Spiega in una o due frasi perché, secondo il brano sulla quarantena in Quaresima, le comunità di fedeli soffrono in questo tempo.

Brano citato -
*-*-*
Si tratta di un tempo di “quarantena”, che – una delle tante stranezze di questa epidemia – è capitato nel tempo di Quaresima. Chissà quante volte avrete pensato in questi drammatici giorni a questa coincidenza. Un tempo di prova “volontaria” che diventa un tempo di prova “subìta”. Costretti a cambiare le nostre abitudini, costretti in casa, a vedere medici e infermieri eroicamente (stavolta non è esagerazione) impegnati a  curare i malati e ad evitare che il sistema sanitario arrivi a non poter curare più tutti. Vediamo queste cose da impotenti, consapevoli di poter soltanto contribuire attraverso i comportamenti responsabili e il rispetto delle indicazioni che via via ci vengono date. Da “onesti cittadini” ci adeguiamo alle norme e da educatori insegniamo ai giovani a fare altrettanto.
Si tratta di un tempo in cui anche le nostre comunità di fedeli sono state colpite in ciò che hanno di più prezioso: l’Eucarestia. Non la possiamo celebrare con i fedeli e addirittura molte chiese sono chiuse o semichiuse. È un tempo in cui soffriamo per questo. Ci auguravamo che la Pasqua fosse il momento non solo della liberazione dalla morte e dal peccato, ma anche della liberazione dall’epidemia. Probabilmente non sarà così e il Santo Padre ha già detto che la Pasqua sarà a porte chiuse. Per la prima volta. Questa situazione ci sta obbligando ad accettare
una serie di “prima volta”.
*-*-*
Dati grezzi -
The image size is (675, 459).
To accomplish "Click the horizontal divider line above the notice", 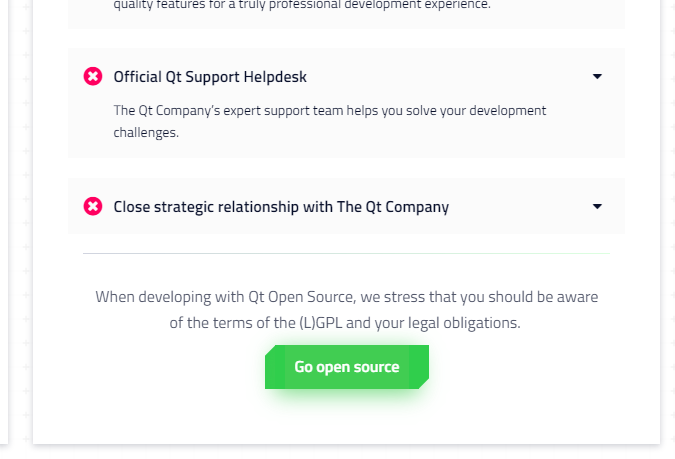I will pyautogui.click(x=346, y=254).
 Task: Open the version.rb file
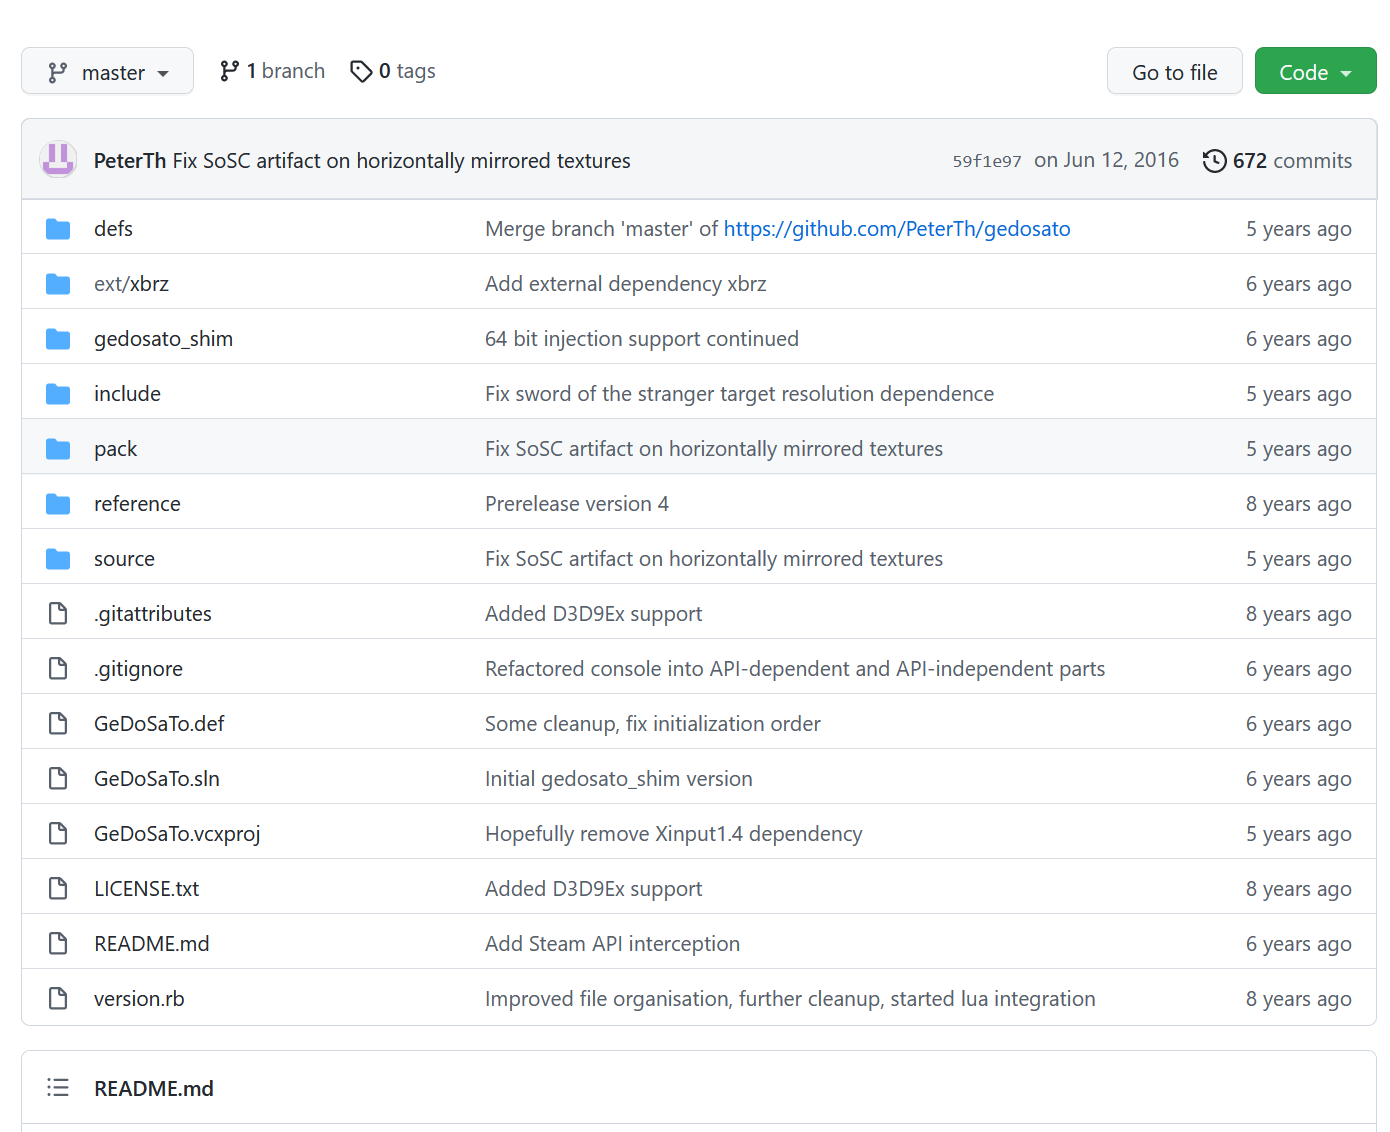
*-*-*
Soluzione scritta - Le comunità di fedeli soffrono perché sono state colpite in ciò che hanno di più prezioso, l'Eucarestia. Non è possibile celebrarla con i fedeli, e molte chiese sono chiuse o semichiuse.